Geospatial searches with ThinkingSphinx
- Author: Jim Remsik
- Date/Time: September 12, 2008
- Category: Hashrocket News
- Comment(s): 2
Geospatial searches with ThinkingSphinx
One of our recent projects required geo-aware searches of business addresses. It is not news that Hashrocket prefers ThinkingSphinx for fulltext searches. Sphinx Search and as a result ThinkingSphinx also support searching around a geographical point.
Understanding How It Works
This was my first foray into geospatial searches. ThinkingSphinx makes this task fairly straight-forward and only requires that you have a data-set containing geocoded datums. Specifically, it is assumed that you have a latitude and longitude associated with the data you are searching. ThinkingSphinx will accept columns names lat or latitude for latitude and lon, long, or longitude for longitude. One obvious missing abbreviation is lng for longitude. I have submitted a patch, in the mean time the set_property method can be used if your data do not match these expectations. Sphinx stores these geographical columns in radians to avoid the overhead of crunching these numbers on the fly. Indexes and subsequent searches therefore are expected to provide the anchor point in radians and not floating point numbers.
define_index do
indexes :name
# Explictly convert column to radians at the time of indexing.
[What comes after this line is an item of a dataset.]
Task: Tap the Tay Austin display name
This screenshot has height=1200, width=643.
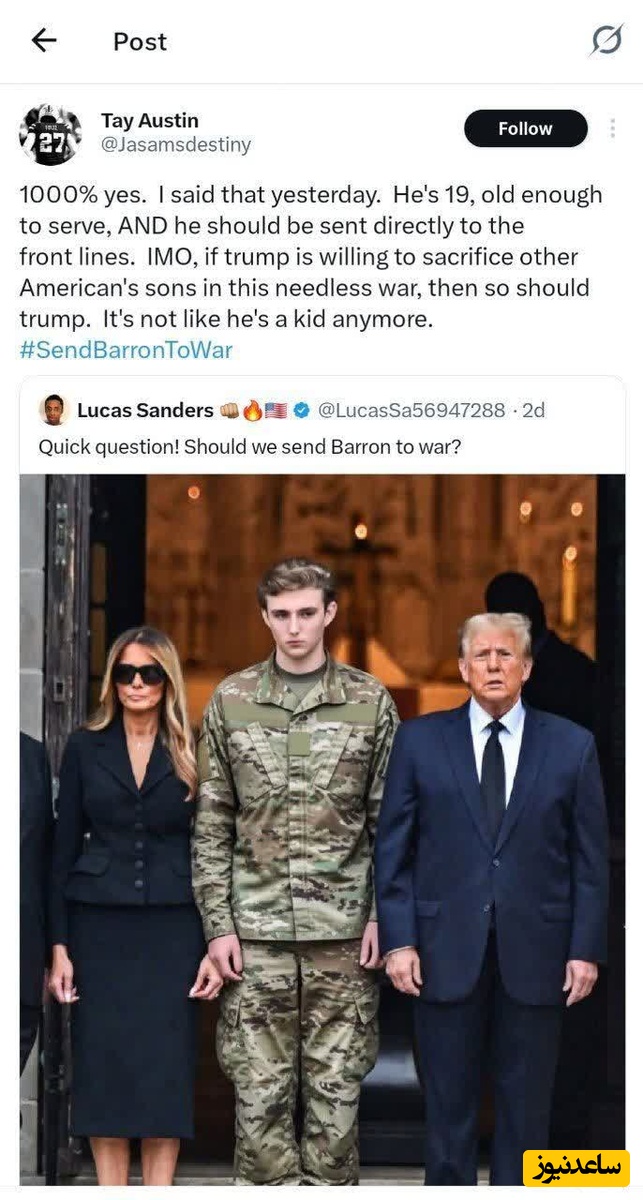Action: [x=150, y=121]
# Note: RADIANS() is run in the context of MySQL/PostgreSQL
has 'RADIANS(lat)', :as => :lat, :type => :float
has 'RADIANS(lng)', :as => :lng, :type => :float
# If your lat/lng data are in an associated table provide the full path.
# has'RADIANS(addresses.lat)', :as => :lat, :type => :float
# has'RADIANS(addresses.lng)', :as => :lng, :type => :float
# ThinkingSphinx expects your latitude and longitude attributes are named
# any of lat, latitude, lon, long or longitude. If that‘s not the case,
# you will need to explicitly describe them in your index.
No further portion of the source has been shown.